Pourquoi moi ? Ce n’était pourtant pas le désir qui me manquait. Mais allais-je trouver le temps ? Tant de fers au feu…
La réflexion lucide d’une amie à propos d’un tout autre sujet me tendit à son insu une seconde perche en me rappelant le passage suivant de Victor Hugo.
Ephémère histrion qui sait son rôle à peine,
Chaque homme, ivre d’audace ou palpitant d’effroi,
Sous le sayon du pâtre ou la robe du roi,
Vient passer à son tour son heure sur la scène[2]…
Cet extrait que j’affectionne, je l’avais joliment imprimé, enluminé et ostensiblement apposé dans un espace où j’assumais, jadis, des responsabilités administratives. Le temps avait passé, et l’habitante qui m’avait succédée en ce lieu, une jeune collègue scientifique « dure », avait choisi de conserver, épinglée à la cloison, mon affichette… Je l’avais plus tard constaté avec surprise mais contentement.
« Ephémère », sûrement ! « Histrion », peut-être pas. D’autant que le vocable histrion ne semble pas exister au féminin… Toujours est-il que c’est avec enthousiasme que j’ai accepté, et que je me suis lancée, interpellée par le projet global, par le lieu, la matière, la manière, tout un ensemble intimement croisé de dimensions plurielles qui trouvaient en moi un écho certain.
Comment ne pas être séduite par la perspective nouvelle qu’autorise le projet qui s’achève, ou plus exactement arrive à une étape cruciale de son évolution : il n’est pas figé en sa forme actuelle. Il peut encore et toujours être augmenté et commenté. Va donc se poursuivre ultérieurement, pour les habitant.e.s de villa et leurs allié.e.s, le regard fécondant sur les parcours, les pratiques scientifiques, sur l’accompagnement de chercheurs et chercheuses en herbe voulant entrer en réflexivité.
Concernant le lieu, peuplé de miroirs, Elena Azofra nous invite à débusquer et à suivre avec elle le fil rouge de l’invention de la Villa réflexive.
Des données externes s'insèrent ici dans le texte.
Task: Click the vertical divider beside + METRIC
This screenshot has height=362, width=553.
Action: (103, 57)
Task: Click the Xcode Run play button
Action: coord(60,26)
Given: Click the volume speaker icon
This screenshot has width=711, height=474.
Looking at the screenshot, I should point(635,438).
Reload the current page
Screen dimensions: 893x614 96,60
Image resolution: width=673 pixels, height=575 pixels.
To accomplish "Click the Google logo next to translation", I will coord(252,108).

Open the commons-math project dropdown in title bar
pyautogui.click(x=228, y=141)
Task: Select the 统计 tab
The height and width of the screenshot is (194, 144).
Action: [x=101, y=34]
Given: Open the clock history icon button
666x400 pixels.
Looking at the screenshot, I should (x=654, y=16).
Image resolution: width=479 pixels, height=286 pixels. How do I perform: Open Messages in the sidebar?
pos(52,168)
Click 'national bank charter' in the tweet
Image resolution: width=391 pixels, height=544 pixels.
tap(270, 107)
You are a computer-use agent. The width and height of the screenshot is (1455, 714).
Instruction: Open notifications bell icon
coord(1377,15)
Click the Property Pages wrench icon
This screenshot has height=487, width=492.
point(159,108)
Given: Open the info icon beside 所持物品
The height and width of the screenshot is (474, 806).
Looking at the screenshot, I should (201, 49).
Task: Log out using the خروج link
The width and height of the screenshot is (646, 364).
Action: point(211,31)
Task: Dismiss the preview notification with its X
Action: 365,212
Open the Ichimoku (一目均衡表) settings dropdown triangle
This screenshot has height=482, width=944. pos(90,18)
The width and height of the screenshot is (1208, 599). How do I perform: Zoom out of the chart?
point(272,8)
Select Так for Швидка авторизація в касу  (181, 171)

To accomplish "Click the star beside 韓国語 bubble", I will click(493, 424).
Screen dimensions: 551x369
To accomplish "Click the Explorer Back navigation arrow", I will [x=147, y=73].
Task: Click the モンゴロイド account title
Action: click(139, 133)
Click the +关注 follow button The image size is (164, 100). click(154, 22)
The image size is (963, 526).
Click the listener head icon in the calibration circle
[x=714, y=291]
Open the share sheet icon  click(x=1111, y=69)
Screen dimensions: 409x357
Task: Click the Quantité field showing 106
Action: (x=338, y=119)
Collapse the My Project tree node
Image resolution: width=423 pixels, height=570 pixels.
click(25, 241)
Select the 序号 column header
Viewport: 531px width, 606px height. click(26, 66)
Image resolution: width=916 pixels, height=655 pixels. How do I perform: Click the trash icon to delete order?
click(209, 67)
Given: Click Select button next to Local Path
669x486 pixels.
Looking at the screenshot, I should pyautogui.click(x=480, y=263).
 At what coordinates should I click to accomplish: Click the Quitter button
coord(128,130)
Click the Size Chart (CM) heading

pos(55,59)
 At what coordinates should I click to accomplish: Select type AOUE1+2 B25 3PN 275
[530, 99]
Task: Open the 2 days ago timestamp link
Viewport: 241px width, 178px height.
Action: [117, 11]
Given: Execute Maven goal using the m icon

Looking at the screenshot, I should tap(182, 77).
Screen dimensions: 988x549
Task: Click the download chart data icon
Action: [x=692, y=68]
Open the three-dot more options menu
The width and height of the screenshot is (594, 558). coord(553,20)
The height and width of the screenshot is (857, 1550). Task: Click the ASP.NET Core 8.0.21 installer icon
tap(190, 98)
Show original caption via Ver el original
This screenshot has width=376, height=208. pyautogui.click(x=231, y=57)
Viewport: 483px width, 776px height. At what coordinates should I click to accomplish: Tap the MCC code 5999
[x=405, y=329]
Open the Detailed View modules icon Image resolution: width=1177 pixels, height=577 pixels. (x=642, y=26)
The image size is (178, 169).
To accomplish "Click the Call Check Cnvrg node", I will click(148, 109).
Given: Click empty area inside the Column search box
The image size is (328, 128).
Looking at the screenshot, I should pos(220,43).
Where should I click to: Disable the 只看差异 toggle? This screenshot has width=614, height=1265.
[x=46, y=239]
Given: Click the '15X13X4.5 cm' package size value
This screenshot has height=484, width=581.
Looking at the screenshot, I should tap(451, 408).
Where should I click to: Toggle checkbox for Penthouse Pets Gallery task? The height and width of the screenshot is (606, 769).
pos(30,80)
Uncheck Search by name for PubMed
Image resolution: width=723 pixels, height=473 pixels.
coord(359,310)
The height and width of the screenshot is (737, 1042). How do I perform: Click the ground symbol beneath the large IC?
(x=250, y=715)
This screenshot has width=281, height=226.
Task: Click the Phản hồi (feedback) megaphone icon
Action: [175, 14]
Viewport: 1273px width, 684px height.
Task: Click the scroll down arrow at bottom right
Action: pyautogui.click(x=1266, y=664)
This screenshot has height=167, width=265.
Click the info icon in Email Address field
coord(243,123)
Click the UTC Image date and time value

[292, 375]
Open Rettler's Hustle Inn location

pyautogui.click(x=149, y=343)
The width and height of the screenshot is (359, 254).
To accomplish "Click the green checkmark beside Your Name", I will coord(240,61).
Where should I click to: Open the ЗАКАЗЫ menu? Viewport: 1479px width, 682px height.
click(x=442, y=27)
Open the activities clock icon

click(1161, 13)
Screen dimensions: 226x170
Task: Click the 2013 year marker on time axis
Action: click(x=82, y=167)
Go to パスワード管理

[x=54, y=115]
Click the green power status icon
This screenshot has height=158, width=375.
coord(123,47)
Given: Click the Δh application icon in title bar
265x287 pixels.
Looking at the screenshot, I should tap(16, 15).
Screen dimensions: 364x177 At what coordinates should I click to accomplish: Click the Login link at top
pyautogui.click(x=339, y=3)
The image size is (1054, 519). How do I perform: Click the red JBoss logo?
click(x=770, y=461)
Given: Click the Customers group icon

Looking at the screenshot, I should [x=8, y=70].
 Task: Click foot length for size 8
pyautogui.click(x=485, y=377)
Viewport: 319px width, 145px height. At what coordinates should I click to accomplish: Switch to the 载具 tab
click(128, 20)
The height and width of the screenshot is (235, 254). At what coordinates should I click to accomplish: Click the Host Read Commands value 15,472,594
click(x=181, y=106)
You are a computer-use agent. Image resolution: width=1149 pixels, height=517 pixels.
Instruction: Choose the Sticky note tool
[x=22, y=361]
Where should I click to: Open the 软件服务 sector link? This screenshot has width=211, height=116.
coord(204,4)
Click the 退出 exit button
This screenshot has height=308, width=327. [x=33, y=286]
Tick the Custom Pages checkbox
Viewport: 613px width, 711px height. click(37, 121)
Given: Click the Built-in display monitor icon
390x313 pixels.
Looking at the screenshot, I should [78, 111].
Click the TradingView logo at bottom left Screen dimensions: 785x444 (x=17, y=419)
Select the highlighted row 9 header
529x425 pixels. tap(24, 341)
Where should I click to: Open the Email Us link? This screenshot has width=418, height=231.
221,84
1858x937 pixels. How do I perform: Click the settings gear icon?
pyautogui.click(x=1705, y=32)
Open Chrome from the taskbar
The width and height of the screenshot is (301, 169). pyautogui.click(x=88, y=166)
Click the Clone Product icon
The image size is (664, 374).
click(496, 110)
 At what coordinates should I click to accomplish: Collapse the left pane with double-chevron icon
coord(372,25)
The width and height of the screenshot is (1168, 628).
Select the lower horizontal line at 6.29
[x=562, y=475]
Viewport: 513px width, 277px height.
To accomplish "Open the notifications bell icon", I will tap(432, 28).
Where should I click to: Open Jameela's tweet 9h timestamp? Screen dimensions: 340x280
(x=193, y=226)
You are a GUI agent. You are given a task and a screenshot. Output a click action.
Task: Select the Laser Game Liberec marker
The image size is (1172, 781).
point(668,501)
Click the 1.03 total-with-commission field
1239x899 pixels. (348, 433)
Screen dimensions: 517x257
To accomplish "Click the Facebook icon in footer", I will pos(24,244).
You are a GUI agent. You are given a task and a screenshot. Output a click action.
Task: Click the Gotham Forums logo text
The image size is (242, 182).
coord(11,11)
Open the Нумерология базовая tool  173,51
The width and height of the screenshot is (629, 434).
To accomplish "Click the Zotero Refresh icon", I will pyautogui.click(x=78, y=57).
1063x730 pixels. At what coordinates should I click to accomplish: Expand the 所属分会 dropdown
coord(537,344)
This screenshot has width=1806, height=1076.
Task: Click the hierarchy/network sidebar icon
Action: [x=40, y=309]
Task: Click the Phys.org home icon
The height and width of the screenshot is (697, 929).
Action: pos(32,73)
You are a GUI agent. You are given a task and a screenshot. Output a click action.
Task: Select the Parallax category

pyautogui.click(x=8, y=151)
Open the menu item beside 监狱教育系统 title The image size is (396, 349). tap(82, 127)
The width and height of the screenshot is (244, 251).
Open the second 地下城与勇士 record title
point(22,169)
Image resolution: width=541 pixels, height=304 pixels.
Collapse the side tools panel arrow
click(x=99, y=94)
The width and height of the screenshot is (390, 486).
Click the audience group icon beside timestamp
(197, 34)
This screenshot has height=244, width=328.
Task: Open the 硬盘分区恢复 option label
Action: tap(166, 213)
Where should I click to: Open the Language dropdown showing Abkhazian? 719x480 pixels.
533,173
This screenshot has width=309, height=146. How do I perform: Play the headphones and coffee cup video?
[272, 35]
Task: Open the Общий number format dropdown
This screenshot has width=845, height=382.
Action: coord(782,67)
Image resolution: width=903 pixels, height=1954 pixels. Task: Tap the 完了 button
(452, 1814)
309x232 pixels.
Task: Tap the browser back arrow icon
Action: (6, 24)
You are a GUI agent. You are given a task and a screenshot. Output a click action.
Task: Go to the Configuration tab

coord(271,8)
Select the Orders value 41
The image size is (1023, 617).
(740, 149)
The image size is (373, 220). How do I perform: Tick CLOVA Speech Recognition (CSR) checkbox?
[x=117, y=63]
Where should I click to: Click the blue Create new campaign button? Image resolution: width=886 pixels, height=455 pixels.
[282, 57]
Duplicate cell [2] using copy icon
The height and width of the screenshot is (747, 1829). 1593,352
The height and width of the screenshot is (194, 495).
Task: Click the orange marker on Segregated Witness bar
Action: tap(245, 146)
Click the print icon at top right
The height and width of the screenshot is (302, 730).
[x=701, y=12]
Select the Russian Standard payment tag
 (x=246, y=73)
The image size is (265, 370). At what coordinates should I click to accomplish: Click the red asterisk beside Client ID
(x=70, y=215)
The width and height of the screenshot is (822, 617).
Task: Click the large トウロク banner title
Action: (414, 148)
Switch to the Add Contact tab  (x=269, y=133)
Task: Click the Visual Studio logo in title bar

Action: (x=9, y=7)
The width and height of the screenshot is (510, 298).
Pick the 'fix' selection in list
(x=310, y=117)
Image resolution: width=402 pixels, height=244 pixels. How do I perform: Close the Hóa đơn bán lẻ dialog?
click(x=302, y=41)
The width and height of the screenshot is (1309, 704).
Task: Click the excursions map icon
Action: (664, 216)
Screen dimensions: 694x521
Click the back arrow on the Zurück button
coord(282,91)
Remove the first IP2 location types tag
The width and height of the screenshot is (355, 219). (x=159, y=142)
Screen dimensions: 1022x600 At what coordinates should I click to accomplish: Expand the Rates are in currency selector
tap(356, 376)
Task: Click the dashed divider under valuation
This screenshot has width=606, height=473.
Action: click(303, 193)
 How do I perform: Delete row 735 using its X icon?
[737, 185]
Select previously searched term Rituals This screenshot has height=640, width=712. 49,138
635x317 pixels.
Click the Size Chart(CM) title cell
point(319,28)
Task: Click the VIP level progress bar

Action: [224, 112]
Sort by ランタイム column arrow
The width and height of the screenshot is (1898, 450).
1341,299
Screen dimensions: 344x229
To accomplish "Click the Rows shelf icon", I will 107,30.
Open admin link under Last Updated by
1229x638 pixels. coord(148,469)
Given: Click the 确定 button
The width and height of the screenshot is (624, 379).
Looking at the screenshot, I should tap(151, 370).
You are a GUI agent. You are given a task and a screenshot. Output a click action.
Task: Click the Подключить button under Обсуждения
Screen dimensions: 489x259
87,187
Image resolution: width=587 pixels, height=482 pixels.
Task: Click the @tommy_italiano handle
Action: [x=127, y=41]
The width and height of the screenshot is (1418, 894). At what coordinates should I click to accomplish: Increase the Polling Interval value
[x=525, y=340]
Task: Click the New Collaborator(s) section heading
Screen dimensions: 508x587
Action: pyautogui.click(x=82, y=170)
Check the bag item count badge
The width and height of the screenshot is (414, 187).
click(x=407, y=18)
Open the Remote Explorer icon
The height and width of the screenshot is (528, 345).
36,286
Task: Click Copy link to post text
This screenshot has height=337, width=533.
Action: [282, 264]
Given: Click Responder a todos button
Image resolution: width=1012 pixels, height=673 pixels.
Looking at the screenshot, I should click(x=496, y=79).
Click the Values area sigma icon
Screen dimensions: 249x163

Décidément, la métaphore n’a rien d’un simple jeu de l’esprit sur les mots et sur les formes. Elle est iconoclaste. Elle est conceptualisation, elle est création.
Tout cela procéderait-il d’une démarche narcissique ? Et pourquoi pas ? À condition de considérer la contribution nécessaire de ladite démarche dans la construction de soi, dans l’élaboration située des pratiques de recherche. À condition de ne point s’abîmer, comme le personnage éponyme, dans la fascination de sa propre image. De débarrasser sans ambages le narcissisme des oripeaux pathologiques de sa genèse.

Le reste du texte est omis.